*PROBLEM TO WORK ON*
What needs reproducing is the run of lines in the data below starting at the line with "Screen dimensions: 1076x525" and ending at the line with "This screenshot has height=470, width=432.", both ends included. Copy it exactly, without pictures, and add nothing.

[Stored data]
Segment Open
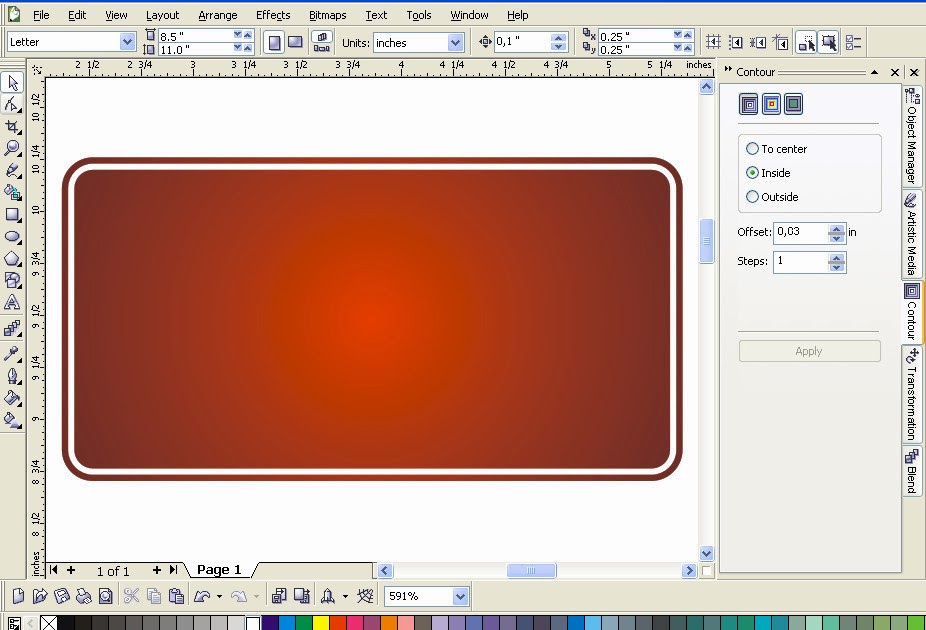The image size is (926, 630).
Task: Open the page size dropdown showing Letter
Action: point(128,41)
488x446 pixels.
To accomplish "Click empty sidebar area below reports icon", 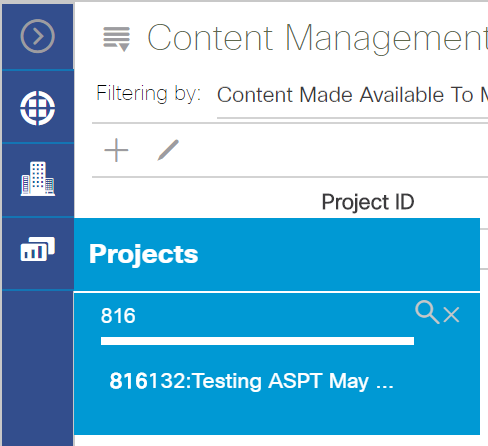I will point(38,367).
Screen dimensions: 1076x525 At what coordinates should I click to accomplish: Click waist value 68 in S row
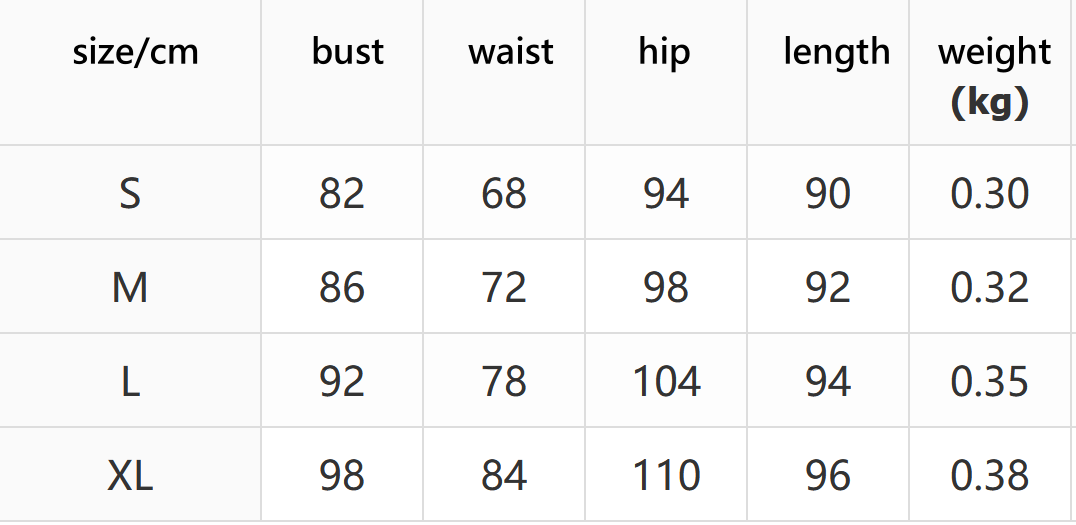(503, 194)
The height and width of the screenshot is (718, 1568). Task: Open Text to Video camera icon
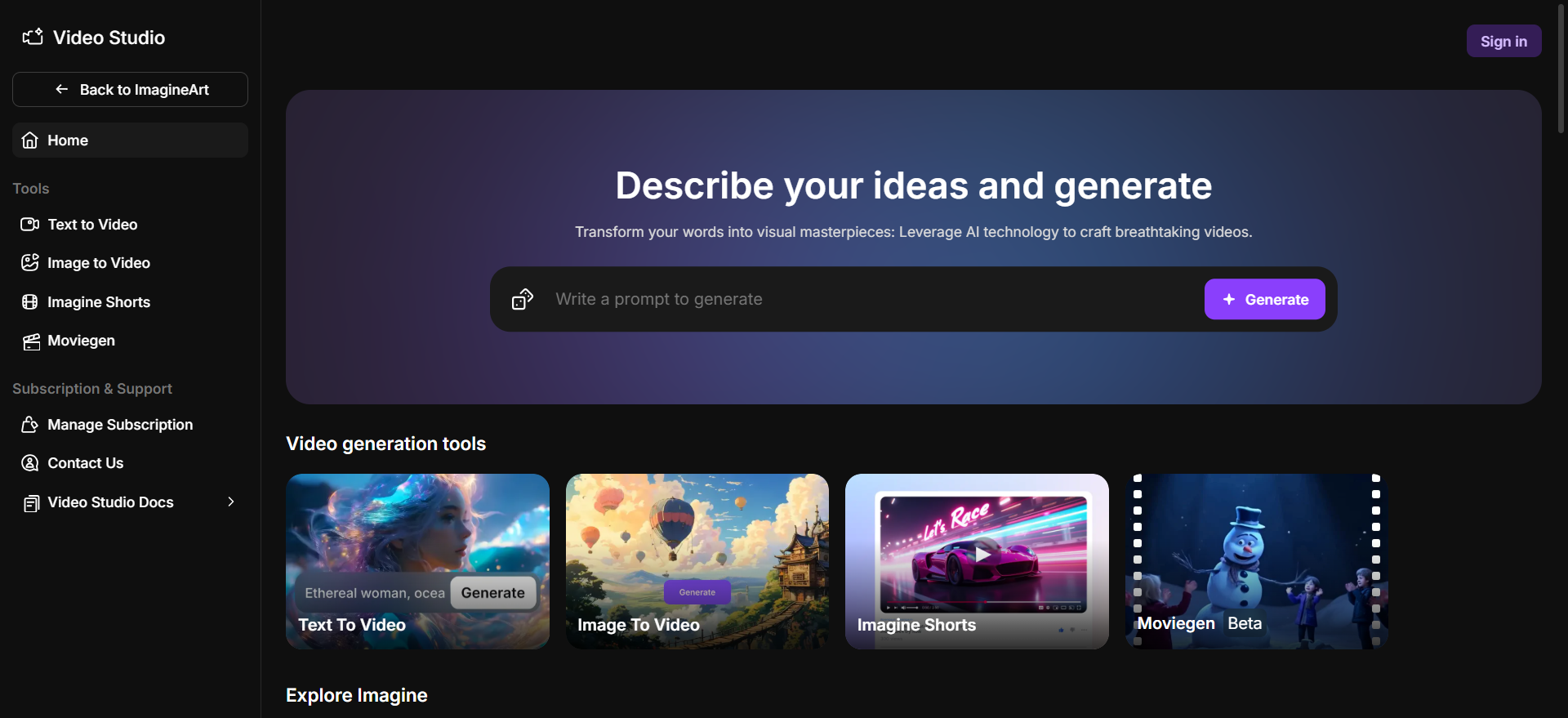[x=30, y=225]
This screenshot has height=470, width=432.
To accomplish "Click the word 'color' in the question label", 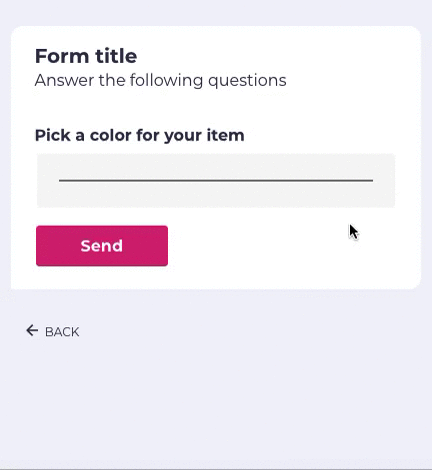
Segment Closed
*OUTPUT FOR THIS TASK*
Screen dimensions: 1076x525 At what coordinates should I click to accomplish: Click waist value 68 in S row
(503, 194)
The height and width of the screenshot is (718, 1568). Task: Open Text to Video camera icon
[x=30, y=225]
This screenshot has height=470, width=432.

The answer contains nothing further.